Lastly, If you’re Muslim and keep to eating only zabihah halal meats, then obviously dining out in Turkey is a nice change with not having to worry about limiting your choices to seafood only! And if you have not been properly introduced to an Iskender kabab, there is no better place :)
|Natural hot springs in Pamukkale, used by ancient roman societies as luxurious baths|
|Amphitheater in Hieropolis|
In deciding how to spend your time in Turkey, I would say 3 days are sufficient for enjoying Istanbul and leaving you with ample time to check out other cities which are definitely worth seeing. Places like Bursa, Cappadocia, Pamukkale and Antalya to name a few, are all full of beautiful landscapes and most of them are ancient Roman or Ottoman historical locations. Local flights aren’t very expensive or even a short ferry trip to do a one day excursion in Bursa is a great idea.
I now believe Italy and Greece, while still beautiful, are totally over hyped. Turkey really is the ideal tourist spot due to: the close proximity of all the historic sites in Istanbul, ancient cities like Pamukkale give view to amphitheaters, columns, hot springs, and ancient Roman lifestyle and you can soak in Mediterranean sunshine in Antalya. Also, since it’s not on the Euro currency it’s relatively cheaper than most other countries in Europe.

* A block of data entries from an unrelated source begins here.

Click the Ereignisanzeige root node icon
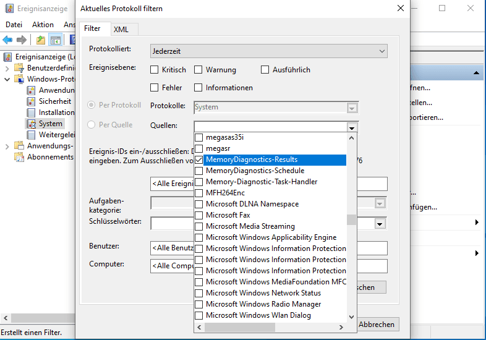This screenshot has width=486, height=340. point(8,57)
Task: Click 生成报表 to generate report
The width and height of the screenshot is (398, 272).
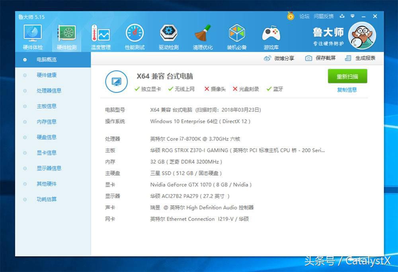Action: coord(360,58)
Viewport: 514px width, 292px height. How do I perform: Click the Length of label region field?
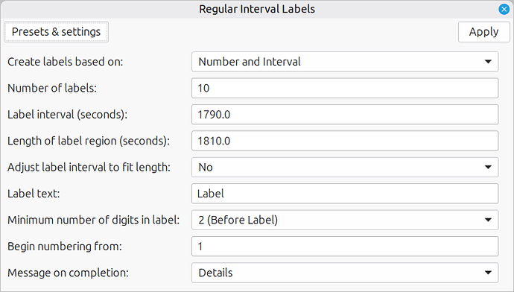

Also, you hear of Europe being unsafe or of American tourist being treated poorly in some parts of the world, yet we were treated with so much warmth and kindness! Literally throughout the hustle and bustle of the Grand bazaar I found not a single crabby shopkeeper in a bad mood, they all greeted us with bright smiles. Even when my 2 year old would drop items off their shelves they did not show irritation. A few gave him toys, even when we were not buying anything from their shop. In fact, I was convinced that either my child was the cutest creature on the planet or Turkish people were severely deprived of toddlers, because we had SO many people like physically stop the stroller to reach down and kiss or play with him. Even the residents were so patient and helpful towards tourists, it was a rare sight to see after being used to the behavior found in the New York metropolitan area. Despite all the different types of people around, everyone was respectful of the religious sites, and you can sense a strong value of culture among the people. Turkey had the fashion sense and stunning sights of Europe with taste of Asian flavors and hospitality.